◆ Aşağıdakileri tamamlayın:
[1] Ayasofya metninde "Ayasofya 15 Temmuz’da" ile başlayıp "içinde ilan edilecek." ifadesine kadar süren kısmı olduğu gibi kopyalayınız.
[2] Ayasofya metninde geçen bütün takvim tarihlerini, metindeki sıralarına göre listeleyiniz.
[3] Ayasofya metnini, son cümlesinden sonra gelecek bölümle sürdürünüz.
====== Seçilmiş bölüm
Ayasofya 15 Temmuz’da ''Yeniden Cami Olur'' İnşAllah!
Cumhurbaşkanı Recep Tayyip Erdoğan, 24 Kasım 1934 tarihinde “müze”ye dönüştürülen Ayasofya’nın “Yeniden Cami Olması”nın temini için Danıştay Kararı’nın beklendiğini belirterek, “O karar verildikten sonra atılması gereken adım neyse bu adımlar da ona göre atılır.” demişti.
Bugün 2 Temmuz.
Büyük Gün!..
Danıştay 10. Dairesi toplanıyor.
Heyet bir karar verecek ve bu karar 15 gün içinde ilan edilecek.
Daha önce, “Ayasofya’nın yeniden cami olmasına”, “hayır” diyen Danıştay bu sefer farklı bir karar verir mi?..
Bir vakitler, Türkiye için Avrupa Birliği olmazsa olmazdı, bundan dolayı da “siyasi irade” konunun üzerine gitmekten imtina ediyordu.
============
====== Sağlanan satırlar
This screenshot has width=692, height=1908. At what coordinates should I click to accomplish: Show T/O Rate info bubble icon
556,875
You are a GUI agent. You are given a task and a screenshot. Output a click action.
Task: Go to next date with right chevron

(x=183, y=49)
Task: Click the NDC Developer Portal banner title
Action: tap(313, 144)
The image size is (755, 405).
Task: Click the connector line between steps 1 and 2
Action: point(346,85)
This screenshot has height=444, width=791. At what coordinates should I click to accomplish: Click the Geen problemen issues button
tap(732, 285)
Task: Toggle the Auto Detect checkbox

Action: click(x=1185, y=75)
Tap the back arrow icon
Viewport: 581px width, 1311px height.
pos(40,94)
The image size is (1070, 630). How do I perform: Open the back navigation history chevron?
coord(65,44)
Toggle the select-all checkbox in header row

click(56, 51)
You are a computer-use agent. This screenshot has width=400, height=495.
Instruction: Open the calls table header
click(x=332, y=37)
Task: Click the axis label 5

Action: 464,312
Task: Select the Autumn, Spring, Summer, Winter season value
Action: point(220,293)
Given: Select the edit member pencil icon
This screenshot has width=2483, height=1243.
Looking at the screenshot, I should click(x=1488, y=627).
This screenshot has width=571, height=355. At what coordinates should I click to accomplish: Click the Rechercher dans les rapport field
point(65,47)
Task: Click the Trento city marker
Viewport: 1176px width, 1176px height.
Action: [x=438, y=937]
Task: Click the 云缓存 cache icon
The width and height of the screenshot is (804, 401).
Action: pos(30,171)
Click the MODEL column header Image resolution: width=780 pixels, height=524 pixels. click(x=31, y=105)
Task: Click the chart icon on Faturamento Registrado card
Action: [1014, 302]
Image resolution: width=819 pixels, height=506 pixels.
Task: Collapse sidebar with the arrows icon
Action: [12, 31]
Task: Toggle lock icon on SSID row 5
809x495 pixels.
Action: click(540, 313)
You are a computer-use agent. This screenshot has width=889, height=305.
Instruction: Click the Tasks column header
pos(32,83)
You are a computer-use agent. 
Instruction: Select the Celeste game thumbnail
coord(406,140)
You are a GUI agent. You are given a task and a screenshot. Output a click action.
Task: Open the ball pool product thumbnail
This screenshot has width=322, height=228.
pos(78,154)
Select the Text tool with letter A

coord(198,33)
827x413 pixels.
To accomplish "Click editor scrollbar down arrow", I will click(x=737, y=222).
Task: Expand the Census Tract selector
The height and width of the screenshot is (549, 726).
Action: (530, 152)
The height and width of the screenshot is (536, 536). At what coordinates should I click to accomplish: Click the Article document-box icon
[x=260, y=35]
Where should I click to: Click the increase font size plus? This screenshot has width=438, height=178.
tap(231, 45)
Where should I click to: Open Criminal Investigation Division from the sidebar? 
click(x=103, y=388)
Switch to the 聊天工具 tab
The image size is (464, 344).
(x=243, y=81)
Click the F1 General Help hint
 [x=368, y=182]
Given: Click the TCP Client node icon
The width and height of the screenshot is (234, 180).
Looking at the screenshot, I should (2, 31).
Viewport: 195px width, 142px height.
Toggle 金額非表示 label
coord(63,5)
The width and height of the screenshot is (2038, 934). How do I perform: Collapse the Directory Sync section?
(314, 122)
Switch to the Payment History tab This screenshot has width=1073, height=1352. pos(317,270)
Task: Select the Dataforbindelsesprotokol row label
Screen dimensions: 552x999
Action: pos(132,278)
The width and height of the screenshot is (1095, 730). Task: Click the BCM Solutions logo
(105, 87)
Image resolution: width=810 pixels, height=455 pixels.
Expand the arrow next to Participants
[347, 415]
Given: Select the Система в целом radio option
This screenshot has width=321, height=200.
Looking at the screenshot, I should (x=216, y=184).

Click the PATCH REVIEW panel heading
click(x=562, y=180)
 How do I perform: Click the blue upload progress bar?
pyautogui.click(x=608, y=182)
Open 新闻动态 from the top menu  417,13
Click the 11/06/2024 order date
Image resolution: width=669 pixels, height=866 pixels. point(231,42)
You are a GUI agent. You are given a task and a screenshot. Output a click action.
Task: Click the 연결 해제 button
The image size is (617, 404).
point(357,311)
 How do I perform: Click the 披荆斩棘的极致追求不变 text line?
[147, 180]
============
◆ Sıralı çıktılar:
[1]
Ayasofya 15 Temmuz’da ''Yeniden Cami Olur'' İnşAllah!
Cumhurbaşkanı Recep Tayyip Erdoğan, 24 Kasım 1934 tarihinde “müze”ye dönüştürülen Ayasofya’nın “Yeniden Cami Olması”nın temini için Danıştay Kararı’nın beklendiğini belirterek, “O karar verildikten sonra atılması gereken adım neyse bu adımlar da ona göre atılır.” demişti.
Bugün 2 Temmuz.
Büyük Gün!..
Danıştay 10. Dairesi toplanıyor.
Heyet bir karar verecek ve bu karar 15 gün içinde ilan edilecek.

[2]
15 Temmuz
24 Kasım 1934
2 Temmuz

[3]
Bugün, Avrupa Birliği anlamını büyük ölçüde yitirmiş durumda.
Danıştay’dan çıkacak kararın ne yönde olacağını bilemeyiz;
“Oraları” yakından tâkip eden “uzmanlar”, büyük ihtimalle “ret” kararının çıkacağını söylüyorlar.
Bununla birlikte, “Ret kararı çıksa bile bu konuda yetkili olan idaredir. Konu yargının konusu değildir. İdare isterse, bir kararname ile Cami’ye çevirebilir” gerçeğinin altını çiziyorlar.
Tekrar edelim;
Sayın Erdoğan, “Danıştay kararını verdikten sonra atılması gereken adım neyse, bu adımlar da ona göre atılır.” demişti.
Atılması gereken adımın ne olduğu belli.
Hz. Peygamber’in (S.A.V.) müjdesine mazhar olmuş Rahmetli Fatih Sultan Mehmet Han, 1934’de Camimizi müzeye çeviren “ekip” ile sonradan gelenler için söyleyeceğini söylemiş zaten.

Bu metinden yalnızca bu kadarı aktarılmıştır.